Dengan model seperti itu, bisa kita tebak bagaimana kualitas partai politik kita saat ini bila dikaitkan dengan tujuan berdirinya sebuah partai dalam arti subtansinya.  Dengan kata lain, “jenis kelamin” partai-partai politik kita tidak lagi mampu diidentifikasi berdasarkan basis ideologi ataupun prinsip-prinsip perjuangan politiknya. Yang kita saksikan saat ini adalah partai-partai politik yang bentuk dan isi keberadaannya sangat didominasi oleh gairah kekuasaan yang hanya untuk kekuasaan pribadi atau kelompok semata. Partai politik yang bercorak sangat oligarkis itu menjadikan organisasi politik kita menjadi wadah kepentingan dan kekuasaan sekelompok pemiliknya dan demikian bersifat artifisial.
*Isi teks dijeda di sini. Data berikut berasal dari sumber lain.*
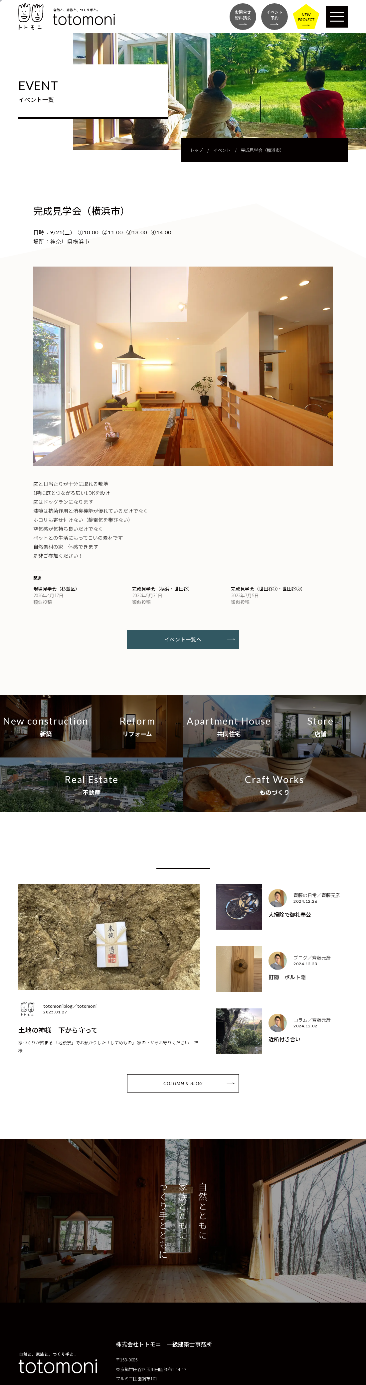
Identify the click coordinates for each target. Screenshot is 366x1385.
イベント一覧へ (183, 639)
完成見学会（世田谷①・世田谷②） (268, 588)
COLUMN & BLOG (183, 1083)
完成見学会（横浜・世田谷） (162, 588)
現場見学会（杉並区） (56, 588)
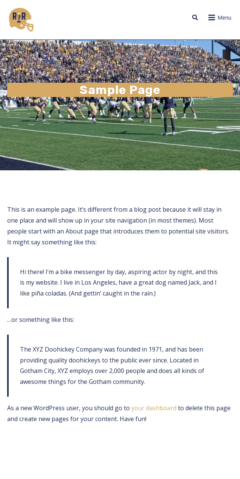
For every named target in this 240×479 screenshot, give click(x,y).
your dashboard (153, 408)
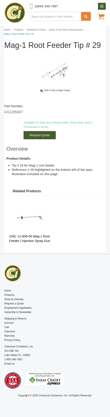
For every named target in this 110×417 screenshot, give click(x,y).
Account (9, 322)
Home (7, 290)
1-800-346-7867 (13, 359)
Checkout (9, 331)
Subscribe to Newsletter (18, 312)
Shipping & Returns (15, 318)
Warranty (9, 335)
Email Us (9, 363)
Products (9, 294)
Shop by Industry (14, 299)
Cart (6, 327)
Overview (17, 149)
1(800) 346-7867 (46, 6)
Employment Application (18, 307)
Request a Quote (14, 303)
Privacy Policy (12, 340)
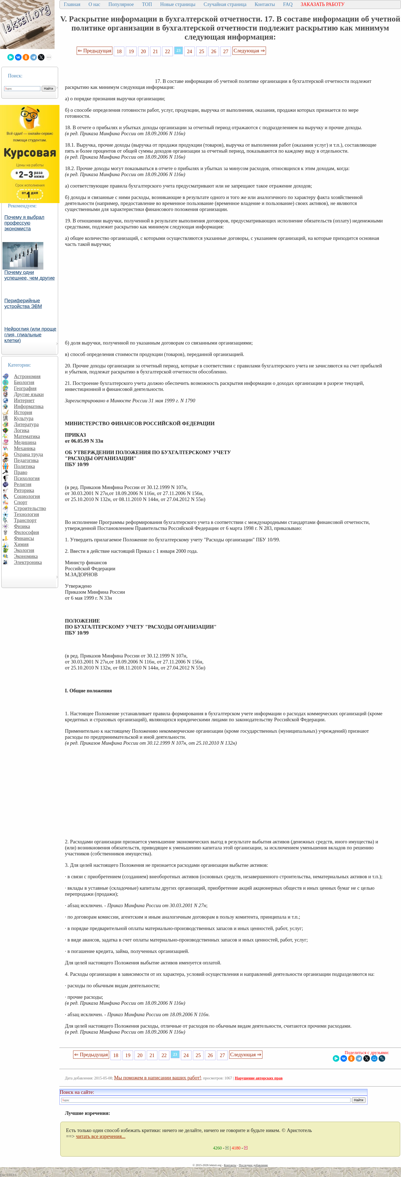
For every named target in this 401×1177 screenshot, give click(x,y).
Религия (22, 484)
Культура (24, 418)
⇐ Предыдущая (95, 50)
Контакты (265, 4)
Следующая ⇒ (249, 50)
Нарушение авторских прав (259, 1078)
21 (155, 51)
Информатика (29, 406)
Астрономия (27, 376)
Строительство (30, 508)
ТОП (147, 4)
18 (119, 51)
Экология (24, 550)
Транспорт (25, 520)
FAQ (288, 4)
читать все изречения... (100, 1136)
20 (143, 51)
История (23, 412)
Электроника (28, 562)
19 (131, 51)
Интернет (24, 400)
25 (201, 51)
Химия (21, 544)
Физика (22, 526)
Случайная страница (225, 4)
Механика (24, 448)
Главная (72, 4)
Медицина (25, 442)
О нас (94, 4)
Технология (26, 514)
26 (213, 51)
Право (20, 472)
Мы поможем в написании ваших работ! (157, 1078)
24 (189, 51)
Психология (27, 478)
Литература (26, 424)
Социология (27, 496)
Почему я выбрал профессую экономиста (24, 223)
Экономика (26, 556)
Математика (27, 436)
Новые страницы (177, 4)
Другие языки (29, 394)
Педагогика (26, 460)
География (25, 388)
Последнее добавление (253, 1165)
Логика (21, 430)
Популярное (121, 4)
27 (225, 51)
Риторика (24, 490)
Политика (24, 466)
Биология (24, 382)
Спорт (20, 502)
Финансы (24, 538)
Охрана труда (28, 454)
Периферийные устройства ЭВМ (23, 303)
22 (167, 51)
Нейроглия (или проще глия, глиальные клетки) (30, 334)
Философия (26, 532)
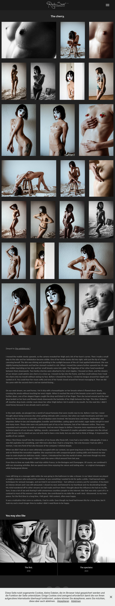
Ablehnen (76, 601)
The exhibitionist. (22, 348)
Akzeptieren (63, 601)
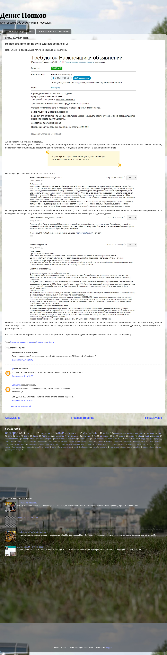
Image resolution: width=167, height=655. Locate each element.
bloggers (144, 439)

Lalu bagaimana dengan rakyat yang sejatinya menjadi pemilik kedaulatan dalam sistem demokrasi? Pertanyaan ini sedikit banyak pernah terjawab dalam konteks pemilihan legeslatif dan pemilihan presiden 2014 lalu. Kata kuncinya adalah gerak partisipatif dan kesadaran politik rakyat yang bertranformasi menjadi kesadaran  politik  warga negara. Pada pemilihan presiden lalu, politik partisipatif itu demikian menggetarkan. Bahkan beberapa ahli politik mengatakan bahwa fenomena partisipasi politik ini hanya bisa kita bandingkan dengan peristiwa pemilihan umum tahun 1955 dulu di negeri ini yang juga disebut sebagai pemilu yang paling demokratis.

Namun, seperti yang selalu berulang dalam khazanah peristiwa politik di Indonesia, gerak partisipasi itu belum sepenuhnya berangkat dari sebuah kesadaran politik warga negara. Karena bagimanapun, peristiwa ini kemudian hanya menjadi semacam “icon” demokrasi semata tanpa mampu merombak” isi dalam” dari sistem politik kita yang sumber penyakitnya ada pada partai politik. Maka setelah pemilhan tersebut, yang kita saksikan lagi adalah pertarungan kekuasaan elite politik partai  yang saling memperebutkan kekuasaan serta pertarungan internal elite politik dibeberapa partai yang semuanya hanya untuk kepentingan diri sendiri atau kelompok oligarkisnya.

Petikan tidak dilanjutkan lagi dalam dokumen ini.